Elizabeth Hand

[1] She also lives part-time in Camden Town, London which has been the setting for Mortal Love and the short story "Cleopatra Brimstone".

Her story collections are Last Summer at Mars Hill (1998) (which includes the Nebula and World Fantasy award-winning title novella); Bibliomancy (2002), winner of the World Fantasy Award;[5] and Saffron and Brimstone: Strange Stories, which includes the Nebula Award-winning "Echo" (2006).

Among Hand's other recent short fiction, "Pavane for a Prince of the Air" (2002) and "Cleopatra Brimstone" (2001) won International Horror Guild Awards.

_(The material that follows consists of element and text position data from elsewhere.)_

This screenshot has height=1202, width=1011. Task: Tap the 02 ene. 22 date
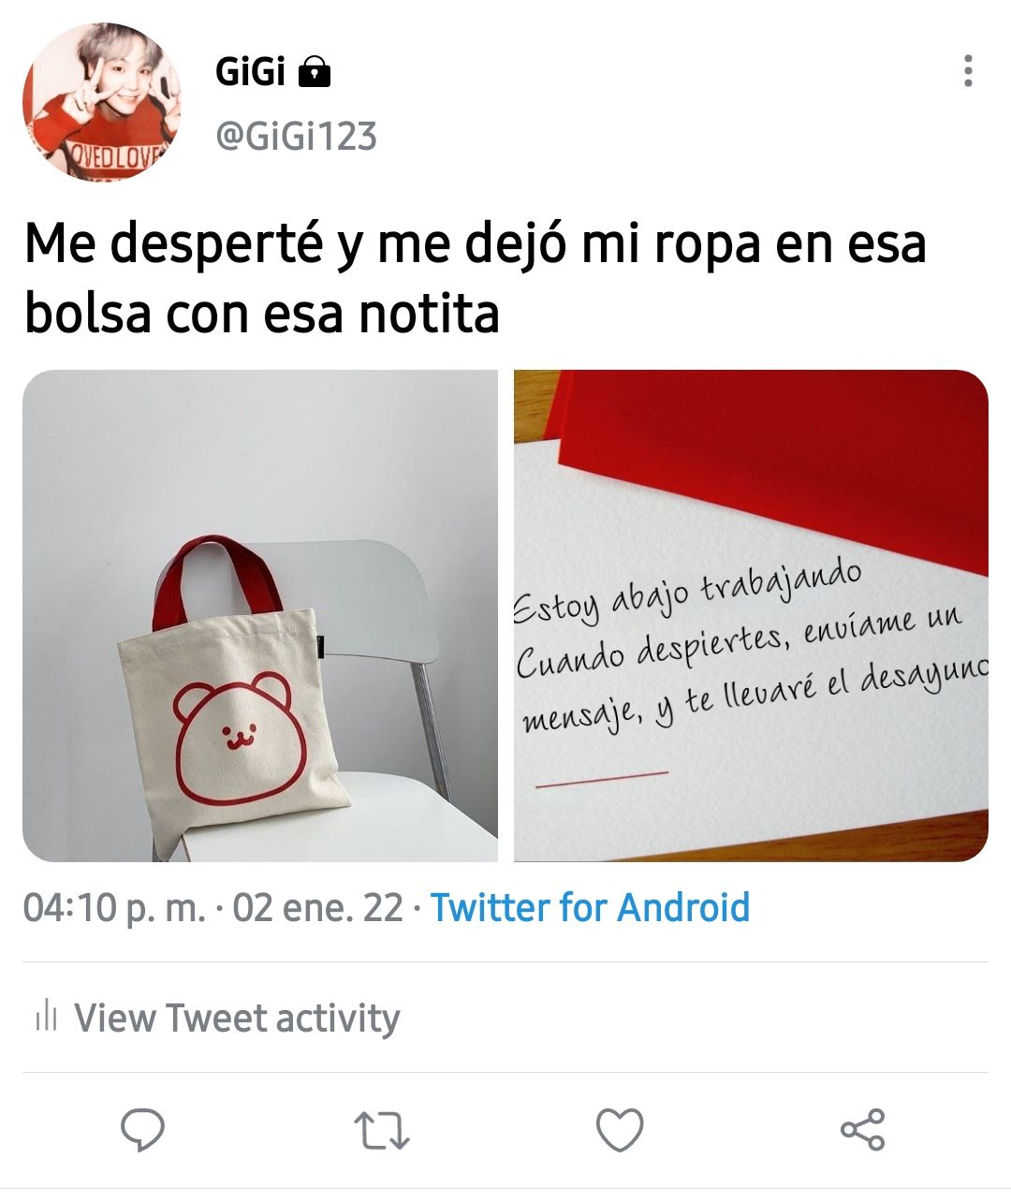tap(317, 908)
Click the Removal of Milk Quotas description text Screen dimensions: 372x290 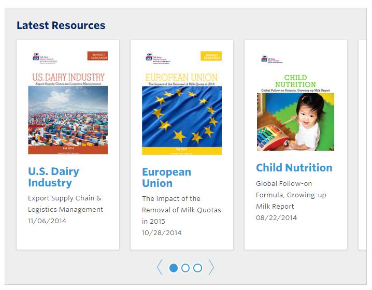(x=181, y=210)
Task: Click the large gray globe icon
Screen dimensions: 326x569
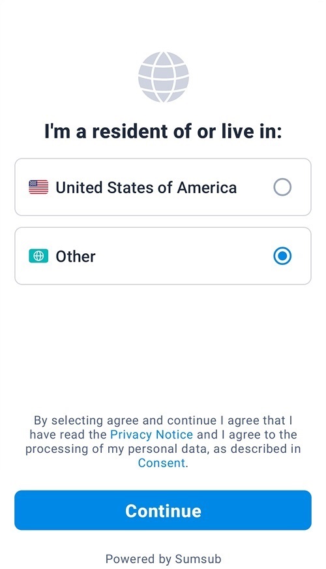Action: click(x=163, y=77)
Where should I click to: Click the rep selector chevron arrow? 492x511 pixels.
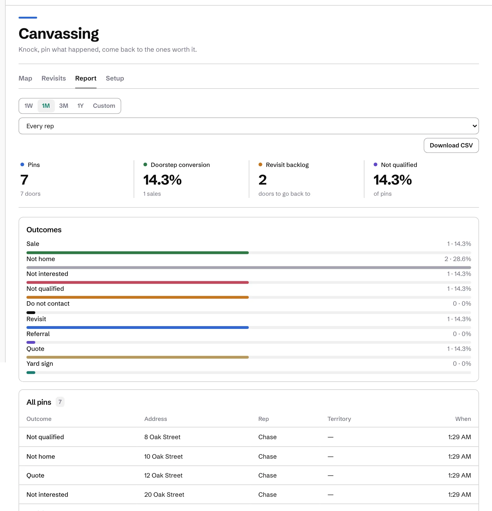[x=474, y=126]
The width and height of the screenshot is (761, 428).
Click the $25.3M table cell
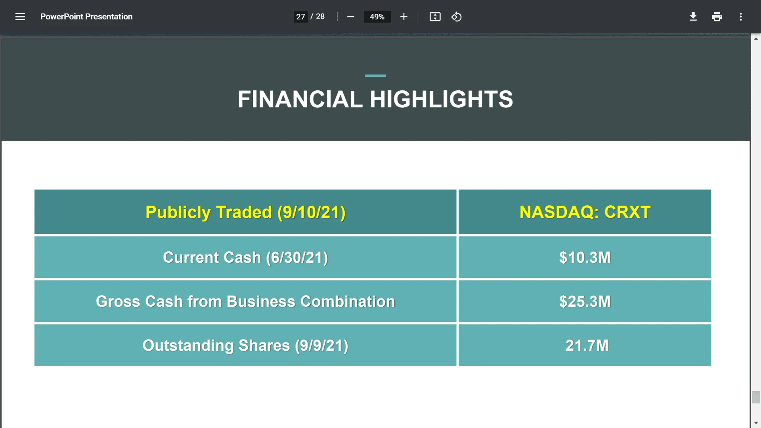coord(585,302)
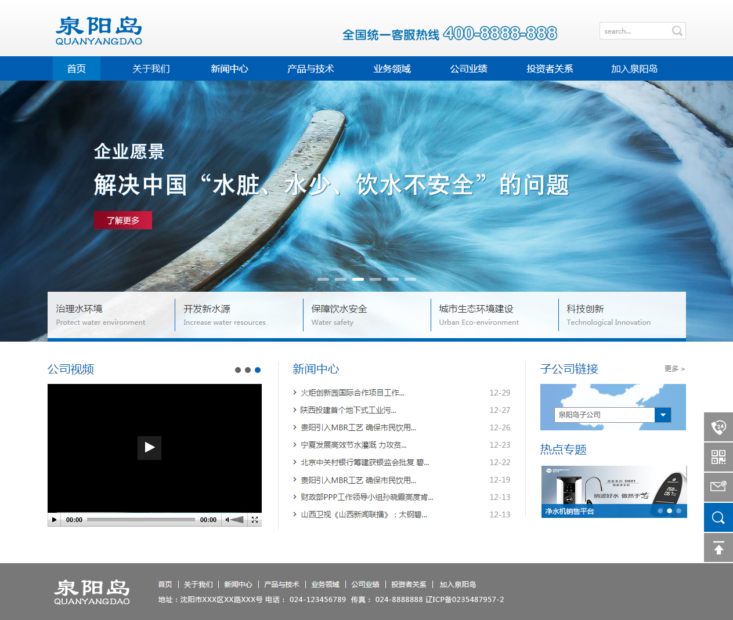Switch to first dot on 净水机销售平台 banner
733x620 pixels.
click(x=660, y=511)
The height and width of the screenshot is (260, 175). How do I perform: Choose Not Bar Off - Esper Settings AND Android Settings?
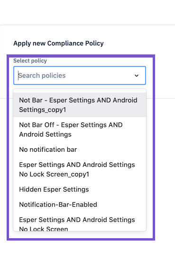(80, 130)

One of Hand's themes from the Winterlong saga is the remorseless exploitation of animal and plant species to create what she calls "geneslaves."

Examples include a three-hundred-year-old genetically reconstructed and cerebrally augmented Basilosaurus by the name of Zalophus; the aardmen, hybrids of dog and man; hydrapithecenes, human-fish or human-cuttlefish hybrids somewhat resembling Davy Jones and his crew from the Pirates of the Caribbean film series; and sagittals, whelks genetically engineered to be worn as a bracelet and, when its host feels threatened or agitated, extrude a spine laced with a deadly neurotoxin.